Application of progressive fracture analysis for predicting failure envelopes and stress–strain behaviors of composite laminates: a comparison with experimental results

Abstract

The theoretical predictions, published in Part A of the failure exercise, are compared with experimental results provided by the organizers of the exercise. Two computer codes, ICAN and CODSTRAN, developed at NASA (Glenn Research Center at Lewis Field), were applied to predict the damage initiation, damage growth and global structural fracture in a wide range of multidirectional laminates. CODSTRAN was employed to predict (I) seven biaxial failure envelopes of [0°] unidirectional and [0°/±45°/90°] s, [±30°/90°] s and [±55°] s multi-layered composite laminates and (II) seven stress–strain curves for [0°/±45°/90°] s, [±55°] s, [0°/90°] s and [±45°] s laminates under uniaxial and biaxial loadings.
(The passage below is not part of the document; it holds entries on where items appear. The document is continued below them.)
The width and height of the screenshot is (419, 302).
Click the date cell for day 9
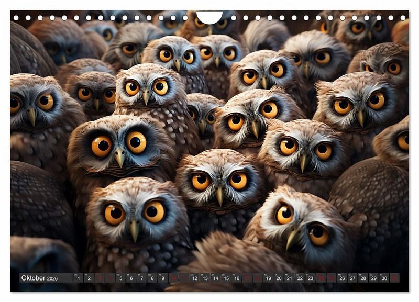coord(162,278)
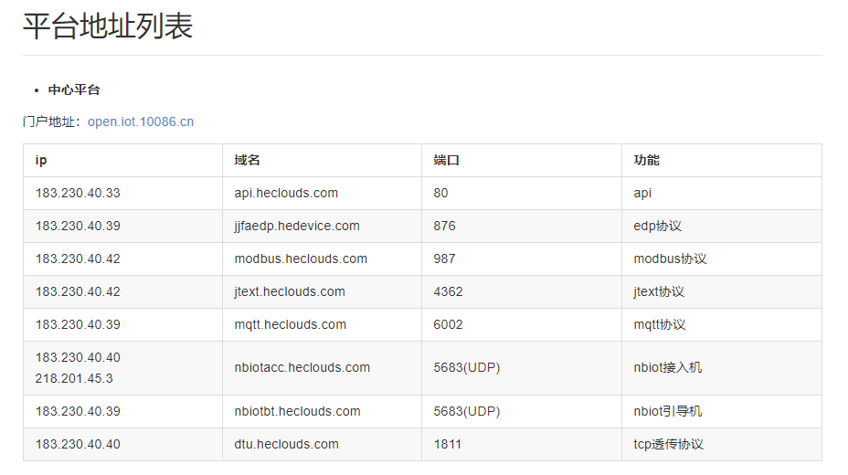Image resolution: width=848 pixels, height=475 pixels.
Task: Click the jtext.heclouds.com domain cell
Action: (x=290, y=291)
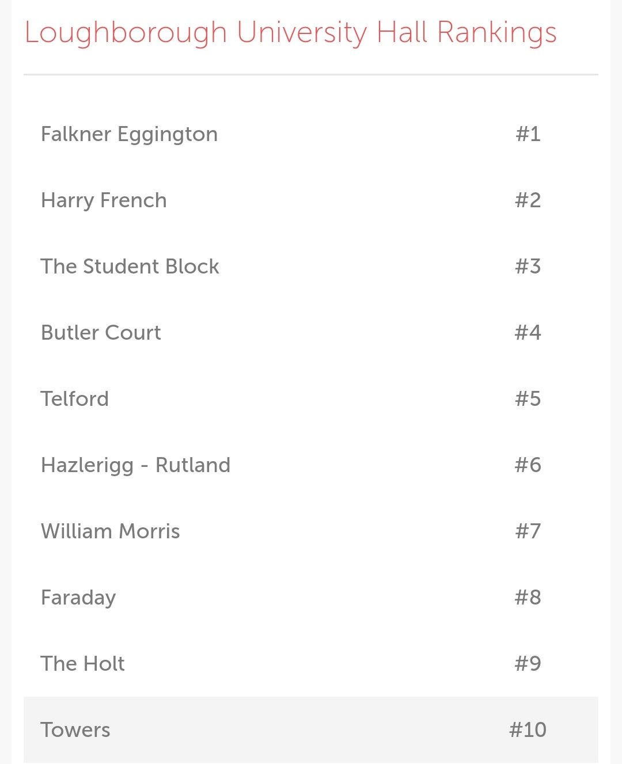The height and width of the screenshot is (764, 622).
Task: Click the highlighted Towers row
Action: click(311, 730)
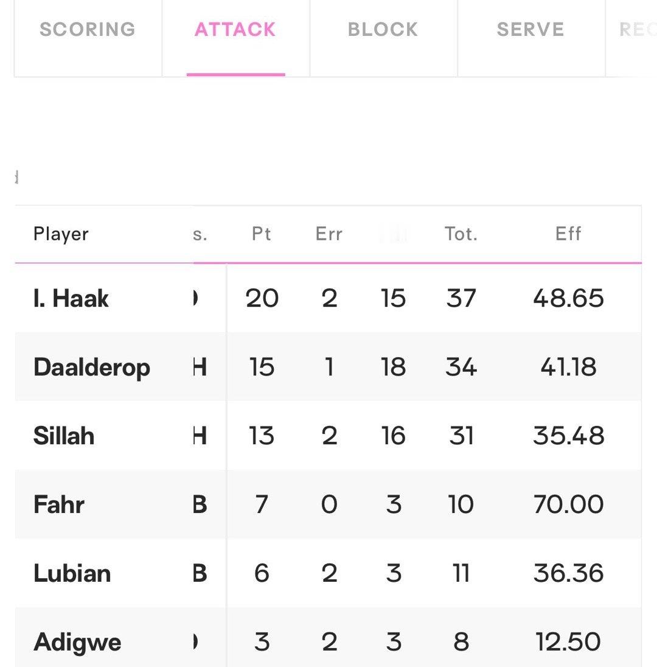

In general, CODSTRAN gave reasonable predictions for cases where final failure was dominated by fibre fracture. There was, however, large discrepancy between the predicted and measured failure strengths and strains for cases where failure was dominated by matrix failure. Some of the discrepancy is attributed to (a) the effect of residual matrix stiffness that is discounted in simulations and (b) sensitivity of the specimens to the presence of biaxial stress state in certain cases.